EVM Equivalence

7 Trust Base, Proofs, Gaps and Limitations

Closing the overview of the project, it’s good to have a word on the topics that give its name to this chapter.

7.1 Trust Base

Our assumptions can be stratified into fundamental and operational. Fundamental assumptions are those that constitute the basic assumptions needed for this whole enterprise to make any kind of sense. These are assumptions regarding the correctness of the K framework tooling. Operational assumptions are assumptions or axioms that we might employ in the proving of theorems. These include assumptions that are needed for certain theorems to be true or axioms that should be proven as theorems but have been left without proof due to time constraints.

7.1.1 Fundamental Assumptions

  • K framework: Correct implementation of Matching Logic, of which a deep embbedding already exists formalized in Lean 4.

  • KEVM summarization: The summarization tooling built in KEVM that produces the “compressed” rewrite rules containing the computational content of the opcodes is correctly done.

  • K-to-Lean extraction: The klean tool built into K does a faithful enough conversion of the compiled Kore theory from the evm-semantics.

7.1.2 Operational Assumptions

  • Well-formedness constraints: Due to how the summaries are generated, some of the symbolic parameters are under-constrained. For instance, KEVM words are unbouned integers. The semantics implements checks that ensure these symbolic parameters are indeed within the correct ranges.
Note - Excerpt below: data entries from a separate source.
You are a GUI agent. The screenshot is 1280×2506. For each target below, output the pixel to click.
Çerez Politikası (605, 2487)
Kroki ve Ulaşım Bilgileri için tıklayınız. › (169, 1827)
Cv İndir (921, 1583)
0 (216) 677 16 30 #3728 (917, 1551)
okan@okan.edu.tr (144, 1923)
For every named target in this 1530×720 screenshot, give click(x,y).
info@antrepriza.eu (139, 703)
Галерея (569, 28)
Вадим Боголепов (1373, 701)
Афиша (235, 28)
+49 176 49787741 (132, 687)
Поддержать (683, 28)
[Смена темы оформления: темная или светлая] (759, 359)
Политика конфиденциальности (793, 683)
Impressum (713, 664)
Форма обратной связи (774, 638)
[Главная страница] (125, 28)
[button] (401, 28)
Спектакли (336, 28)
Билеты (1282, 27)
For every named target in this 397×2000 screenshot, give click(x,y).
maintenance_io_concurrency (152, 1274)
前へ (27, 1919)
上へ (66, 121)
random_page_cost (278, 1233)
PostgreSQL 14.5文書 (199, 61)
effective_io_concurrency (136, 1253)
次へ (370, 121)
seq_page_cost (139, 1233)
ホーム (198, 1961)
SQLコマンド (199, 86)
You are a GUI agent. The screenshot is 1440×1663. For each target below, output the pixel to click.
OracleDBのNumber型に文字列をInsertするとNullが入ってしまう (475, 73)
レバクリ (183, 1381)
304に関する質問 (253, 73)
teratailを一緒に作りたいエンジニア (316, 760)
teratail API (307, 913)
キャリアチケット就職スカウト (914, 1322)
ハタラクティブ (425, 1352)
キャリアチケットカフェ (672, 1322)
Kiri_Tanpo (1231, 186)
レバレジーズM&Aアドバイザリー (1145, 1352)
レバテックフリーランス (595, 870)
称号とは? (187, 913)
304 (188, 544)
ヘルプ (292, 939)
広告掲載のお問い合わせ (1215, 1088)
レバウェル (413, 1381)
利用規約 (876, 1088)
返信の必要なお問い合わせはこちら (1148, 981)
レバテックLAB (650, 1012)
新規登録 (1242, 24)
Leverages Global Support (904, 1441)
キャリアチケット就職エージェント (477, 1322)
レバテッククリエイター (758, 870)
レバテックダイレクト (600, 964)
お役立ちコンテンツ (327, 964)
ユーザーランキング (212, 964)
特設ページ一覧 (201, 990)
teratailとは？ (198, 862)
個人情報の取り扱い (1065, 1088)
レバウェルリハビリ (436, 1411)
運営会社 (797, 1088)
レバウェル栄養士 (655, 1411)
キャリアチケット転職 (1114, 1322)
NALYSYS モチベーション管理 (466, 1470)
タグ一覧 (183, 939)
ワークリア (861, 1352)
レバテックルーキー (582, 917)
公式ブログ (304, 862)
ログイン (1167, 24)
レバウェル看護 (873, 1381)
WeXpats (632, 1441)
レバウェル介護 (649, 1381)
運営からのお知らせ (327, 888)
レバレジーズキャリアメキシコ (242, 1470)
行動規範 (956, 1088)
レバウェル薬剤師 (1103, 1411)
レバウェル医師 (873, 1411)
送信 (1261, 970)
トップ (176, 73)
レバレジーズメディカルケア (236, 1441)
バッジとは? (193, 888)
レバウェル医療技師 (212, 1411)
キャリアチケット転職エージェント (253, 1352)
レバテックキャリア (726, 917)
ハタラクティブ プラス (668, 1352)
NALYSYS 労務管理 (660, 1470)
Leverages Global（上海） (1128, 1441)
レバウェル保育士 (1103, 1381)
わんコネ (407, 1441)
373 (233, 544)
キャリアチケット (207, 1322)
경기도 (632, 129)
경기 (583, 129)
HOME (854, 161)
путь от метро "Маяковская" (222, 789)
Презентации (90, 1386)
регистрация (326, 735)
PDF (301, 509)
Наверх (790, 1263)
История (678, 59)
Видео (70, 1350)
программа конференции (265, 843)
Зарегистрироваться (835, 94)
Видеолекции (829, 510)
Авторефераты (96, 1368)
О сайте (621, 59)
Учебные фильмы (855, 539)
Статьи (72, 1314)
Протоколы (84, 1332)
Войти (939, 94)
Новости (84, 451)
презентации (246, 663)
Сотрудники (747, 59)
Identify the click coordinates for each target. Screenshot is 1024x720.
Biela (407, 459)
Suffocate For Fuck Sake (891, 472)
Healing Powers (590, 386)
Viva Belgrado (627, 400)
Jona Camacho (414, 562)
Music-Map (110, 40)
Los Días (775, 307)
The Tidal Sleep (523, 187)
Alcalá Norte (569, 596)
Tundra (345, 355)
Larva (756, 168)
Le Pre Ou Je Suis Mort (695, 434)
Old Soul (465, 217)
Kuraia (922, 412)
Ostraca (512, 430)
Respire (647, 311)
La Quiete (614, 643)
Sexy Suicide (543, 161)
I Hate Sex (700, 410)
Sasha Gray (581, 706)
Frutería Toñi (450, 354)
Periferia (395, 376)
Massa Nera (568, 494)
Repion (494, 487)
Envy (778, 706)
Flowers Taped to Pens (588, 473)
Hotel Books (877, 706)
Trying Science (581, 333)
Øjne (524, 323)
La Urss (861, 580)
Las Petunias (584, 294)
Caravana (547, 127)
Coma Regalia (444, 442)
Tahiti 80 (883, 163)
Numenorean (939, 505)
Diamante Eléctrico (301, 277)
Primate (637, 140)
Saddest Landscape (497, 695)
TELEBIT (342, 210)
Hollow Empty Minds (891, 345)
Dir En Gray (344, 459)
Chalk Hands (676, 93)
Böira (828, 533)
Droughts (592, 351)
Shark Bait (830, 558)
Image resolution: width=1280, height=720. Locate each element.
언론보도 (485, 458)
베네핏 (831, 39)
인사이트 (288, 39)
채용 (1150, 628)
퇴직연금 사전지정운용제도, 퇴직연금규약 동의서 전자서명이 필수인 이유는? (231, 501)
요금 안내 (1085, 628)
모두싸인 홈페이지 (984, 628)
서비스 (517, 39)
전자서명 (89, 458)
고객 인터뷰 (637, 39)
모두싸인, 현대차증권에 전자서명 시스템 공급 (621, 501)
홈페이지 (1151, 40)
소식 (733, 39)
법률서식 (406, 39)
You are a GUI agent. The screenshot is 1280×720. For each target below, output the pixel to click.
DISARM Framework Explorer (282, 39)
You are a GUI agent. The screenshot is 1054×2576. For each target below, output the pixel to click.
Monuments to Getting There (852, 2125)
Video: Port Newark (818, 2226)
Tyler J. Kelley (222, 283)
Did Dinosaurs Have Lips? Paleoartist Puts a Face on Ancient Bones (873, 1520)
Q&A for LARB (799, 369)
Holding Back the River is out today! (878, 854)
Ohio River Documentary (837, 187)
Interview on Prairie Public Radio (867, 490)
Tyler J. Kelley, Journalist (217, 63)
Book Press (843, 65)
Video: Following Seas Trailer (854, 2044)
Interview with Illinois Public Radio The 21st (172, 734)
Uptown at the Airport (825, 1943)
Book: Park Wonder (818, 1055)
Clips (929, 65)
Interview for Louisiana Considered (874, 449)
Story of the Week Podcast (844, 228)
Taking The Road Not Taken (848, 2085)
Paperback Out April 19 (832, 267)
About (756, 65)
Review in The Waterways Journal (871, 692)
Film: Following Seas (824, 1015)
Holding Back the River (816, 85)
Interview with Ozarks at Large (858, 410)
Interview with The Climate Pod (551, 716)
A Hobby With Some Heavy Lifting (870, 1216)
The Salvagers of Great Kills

However, since the summaries extract the computational behavior after the appropriate checks are performed, we have to add these as extra hypotheses.

    Other necessary hypotheses are also added such as there being enough gas to execute the opcode.

  • Unproven results: There is a number of unproven results in which we rely. These range from axioms (which most should be turned into theorems and proven) and theorems with no proofs or missing subgoals.

7.2 Proofs

The overall goal of this project is to prove the equivalence of executing arbitrary EVM programs by bisimulation between Nethermind’s EvmYulLean and KEVM. However, at the moment, we don’t have a formalized notion of bisimulation. Instead, we give intermediate results that should entail bisimulation (or, as of the time of writing, simulation). This is done on a per-opcode basis. We believe showing bisimilarity at the opcode level should guarantee bisimilarity when executing full EVM programs.

7.3 Gaps and Limitations

  • EvmYulLean reasoning interfaces: At the time of making this project, the EvmYulLean model is geared towards execution. This means that the types and overall structure of the model are more execution-oriented than reasoning-oriented, which poses some reasoning challenges that are resolved through our reasoning interfaces.

  • EvmYulLean ffi usage: One particular instance of the execution orientedness of the Lean model is the use of Lean’s ffi. Since ffi functions are declared as opaque and have no explicit computational content at reasoning-time, we have circumvented this by asserting axioms (which at the moment cannot be proven) to provide the missing computational content for reasoning.

  • K-specific idioms when extracting Kore to K: Kore and Lean syntaxes differ quite a bit and both have their own idiosyncrasy. Hence, to reason efficiently with the generated K code we also provide an interface to smooth out the Kore specific patterns and make it more Lean-friendly.

  • Slow compilation turnaround by Lean: The Lean-extracted Kore code is not small. Compiling this code and some other proofs is quite time consuming. At the moment, the average time it takes to compile the project can be around 40 minutes. This means that the “deeper” a change is in the project, the slower the iteration time.